▶ _Supplied information_:
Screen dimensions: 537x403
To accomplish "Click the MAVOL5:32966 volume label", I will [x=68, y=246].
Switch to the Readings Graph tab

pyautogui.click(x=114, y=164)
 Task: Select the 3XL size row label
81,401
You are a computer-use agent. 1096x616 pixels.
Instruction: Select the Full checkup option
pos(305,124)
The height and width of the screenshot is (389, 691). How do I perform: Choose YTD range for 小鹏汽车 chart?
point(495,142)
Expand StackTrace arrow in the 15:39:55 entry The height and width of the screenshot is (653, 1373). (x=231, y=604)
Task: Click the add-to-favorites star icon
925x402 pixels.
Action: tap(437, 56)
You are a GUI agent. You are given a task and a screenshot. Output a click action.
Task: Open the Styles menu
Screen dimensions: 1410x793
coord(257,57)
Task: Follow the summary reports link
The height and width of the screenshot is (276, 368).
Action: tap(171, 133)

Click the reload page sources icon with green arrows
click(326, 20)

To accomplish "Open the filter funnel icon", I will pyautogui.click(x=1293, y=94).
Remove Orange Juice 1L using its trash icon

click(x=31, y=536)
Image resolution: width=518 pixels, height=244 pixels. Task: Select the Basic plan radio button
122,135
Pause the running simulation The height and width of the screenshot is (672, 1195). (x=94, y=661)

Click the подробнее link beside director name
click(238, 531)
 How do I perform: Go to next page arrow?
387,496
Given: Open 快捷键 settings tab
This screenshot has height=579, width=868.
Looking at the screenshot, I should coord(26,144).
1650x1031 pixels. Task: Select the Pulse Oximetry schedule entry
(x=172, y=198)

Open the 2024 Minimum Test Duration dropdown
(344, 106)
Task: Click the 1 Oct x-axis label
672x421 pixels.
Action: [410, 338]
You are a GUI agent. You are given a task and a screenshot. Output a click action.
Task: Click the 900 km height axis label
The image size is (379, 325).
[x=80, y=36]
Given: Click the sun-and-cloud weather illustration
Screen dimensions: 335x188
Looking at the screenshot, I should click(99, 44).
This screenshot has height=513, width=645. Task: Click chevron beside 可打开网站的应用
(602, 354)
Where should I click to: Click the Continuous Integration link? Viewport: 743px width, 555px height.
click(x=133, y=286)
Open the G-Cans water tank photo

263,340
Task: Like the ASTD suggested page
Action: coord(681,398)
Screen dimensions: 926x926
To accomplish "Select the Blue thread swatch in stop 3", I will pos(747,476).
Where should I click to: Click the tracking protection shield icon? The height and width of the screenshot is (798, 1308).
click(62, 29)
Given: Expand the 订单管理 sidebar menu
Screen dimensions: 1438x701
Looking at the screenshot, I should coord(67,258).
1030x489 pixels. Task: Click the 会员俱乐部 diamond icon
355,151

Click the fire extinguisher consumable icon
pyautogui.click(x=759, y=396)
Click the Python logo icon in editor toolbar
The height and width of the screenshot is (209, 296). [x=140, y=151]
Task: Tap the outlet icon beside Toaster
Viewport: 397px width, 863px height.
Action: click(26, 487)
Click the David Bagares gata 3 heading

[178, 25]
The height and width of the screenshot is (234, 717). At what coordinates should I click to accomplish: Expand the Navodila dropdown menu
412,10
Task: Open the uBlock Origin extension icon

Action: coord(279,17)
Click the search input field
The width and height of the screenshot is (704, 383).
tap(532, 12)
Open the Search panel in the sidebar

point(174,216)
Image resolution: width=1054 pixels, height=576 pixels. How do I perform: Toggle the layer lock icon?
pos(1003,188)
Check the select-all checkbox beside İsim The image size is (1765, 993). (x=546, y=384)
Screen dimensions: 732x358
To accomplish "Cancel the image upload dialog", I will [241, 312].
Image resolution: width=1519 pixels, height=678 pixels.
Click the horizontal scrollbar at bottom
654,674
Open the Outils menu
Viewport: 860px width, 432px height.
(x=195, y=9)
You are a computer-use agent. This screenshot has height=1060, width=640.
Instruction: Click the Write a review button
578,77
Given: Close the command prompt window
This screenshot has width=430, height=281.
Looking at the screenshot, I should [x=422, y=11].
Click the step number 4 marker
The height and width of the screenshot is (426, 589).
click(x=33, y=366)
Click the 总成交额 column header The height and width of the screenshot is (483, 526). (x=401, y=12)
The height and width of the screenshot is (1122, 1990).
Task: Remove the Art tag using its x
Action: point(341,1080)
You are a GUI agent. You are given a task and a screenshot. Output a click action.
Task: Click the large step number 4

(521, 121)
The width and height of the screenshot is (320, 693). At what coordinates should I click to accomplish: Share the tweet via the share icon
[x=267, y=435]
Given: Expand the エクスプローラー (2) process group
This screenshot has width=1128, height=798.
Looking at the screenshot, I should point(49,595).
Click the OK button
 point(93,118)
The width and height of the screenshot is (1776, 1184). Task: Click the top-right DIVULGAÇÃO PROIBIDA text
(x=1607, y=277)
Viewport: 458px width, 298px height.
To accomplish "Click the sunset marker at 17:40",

▶ _What is expected_: Copy every line of the items above without any changes.

▶ _Result of this exercise_:
Screen dimensions: 537x403
To accomplish "Click the MAVOL5:32966 volume label", I will [x=68, y=246].
Switch to the Readings Graph tab

pyautogui.click(x=114, y=164)
 Task: Select the 3XL size row label
81,401
You are a computer-use agent. 1096x616 pixels.
Instruction: Select the Full checkup option
pos(305,124)
The height and width of the screenshot is (389, 691). How do I perform: Choose YTD range for 小鹏汽车 chart?
point(495,142)
Expand StackTrace arrow in the 15:39:55 entry The height and width of the screenshot is (653, 1373). (x=231, y=604)
Task: Click the add-to-favorites star icon
925x402 pixels.
Action: tap(437, 56)
You are a GUI agent. You are given a task and a screenshot. Output a click action.
Task: Open the Styles menu
Screen dimensions: 1410x793
coord(257,57)
Task: Follow the summary reports link
The height and width of the screenshot is (276, 368).
Action: tap(171, 133)

Click the reload page sources icon with green arrows
click(326, 20)

To accomplish "Open the filter funnel icon", I will pyautogui.click(x=1293, y=94).
Remove Orange Juice 1L using its trash icon

click(x=31, y=536)
Image resolution: width=518 pixels, height=244 pixels. Task: Select the Basic plan radio button
122,135
Pause the running simulation The height and width of the screenshot is (672, 1195). (x=94, y=661)

Click the подробнее link beside director name
click(238, 531)
 How do I perform: Go to next page arrow?
387,496
Given: Open 快捷键 settings tab
This screenshot has height=579, width=868.
Looking at the screenshot, I should coord(26,144).
1650x1031 pixels. Task: Select the Pulse Oximetry schedule entry
(x=172, y=198)

Open the 2024 Minimum Test Duration dropdown
(344, 106)
Task: Click the 1 Oct x-axis label
672x421 pixels.
Action: [410, 338]
You are a GUI agent. You are given a task and a screenshot. Output a click action.
Task: Click the 900 km height axis label
The image size is (379, 325).
[x=80, y=36]
Given: Click the sun-and-cloud weather illustration
Screen dimensions: 335x188
Looking at the screenshot, I should click(99, 44).
This screenshot has height=513, width=645. Task: Click chevron beside 可打开网站的应用
(602, 354)
Where should I click to: Click the Continuous Integration link? Viewport: 743px width, 555px height.
click(x=133, y=286)
Open the G-Cans water tank photo

263,340
Task: Like the ASTD suggested page
Action: coord(681,398)
Screen dimensions: 926x926
To accomplish "Select the Blue thread swatch in stop 3", I will pos(747,476).
Where should I click to: Click the tracking protection shield icon? The height and width of the screenshot is (798, 1308).
click(62, 29)
Given: Expand the 订单管理 sidebar menu
Screen dimensions: 1438x701
Looking at the screenshot, I should coord(67,258).
1030x489 pixels. Task: Click the 会员俱乐部 diamond icon
355,151

Click the fire extinguisher consumable icon
pyautogui.click(x=759, y=396)
Click the Python logo icon in editor toolbar
The height and width of the screenshot is (209, 296). [x=140, y=151]
Task: Tap the outlet icon beside Toaster
Viewport: 397px width, 863px height.
Action: click(26, 487)
Click the David Bagares gata 3 heading

[178, 25]
The height and width of the screenshot is (234, 717). At what coordinates should I click to accomplish: Expand the Navodila dropdown menu
412,10
Task: Open the uBlock Origin extension icon

Action: coord(279,17)
Click the search input field
The width and height of the screenshot is (704, 383).
tap(532, 12)
Open the Search panel in the sidebar

point(174,216)
Image resolution: width=1054 pixels, height=576 pixels. How do I perform: Toggle the layer lock icon?
pos(1003,188)
Check the select-all checkbox beside İsim The image size is (1765, 993). (x=546, y=384)
Screen dimensions: 732x358
To accomplish "Cancel the image upload dialog", I will [241, 312].
Image resolution: width=1519 pixels, height=678 pixels.
Click the horizontal scrollbar at bottom
654,674
Open the Outils menu
Viewport: 860px width, 432px height.
(x=195, y=9)
You are a computer-use agent. This screenshot has height=1060, width=640.
Instruction: Click the Write a review button
578,77
Given: Close the command prompt window
This screenshot has width=430, height=281.
Looking at the screenshot, I should [x=422, y=11].
Click the step number 4 marker
The height and width of the screenshot is (426, 589).
click(x=33, y=366)
Click the 总成交额 column header The height and width of the screenshot is (483, 526). (x=401, y=12)
The height and width of the screenshot is (1122, 1990).
Task: Remove the Art tag using its x
Action: point(341,1080)
You are a GUI agent. You are given a task and a screenshot. Output a click action.
Task: Click the large step number 4

(521, 121)
The width and height of the screenshot is (320, 693). At what coordinates should I click to accomplish: Share the tweet via the share icon
[x=267, y=435]
Given: Expand the エクスプローラー (2) process group
This screenshot has width=1128, height=798.
Looking at the screenshot, I should point(49,595).
Click the OK button
 point(93,118)
The width and height of the screenshot is (1776, 1184). Task: Click the top-right DIVULGAÇÃO PROIBIDA text
(x=1607, y=277)
Viewport: 458px width, 298px height.
To accomplish "Click the sunset marker at 17:40",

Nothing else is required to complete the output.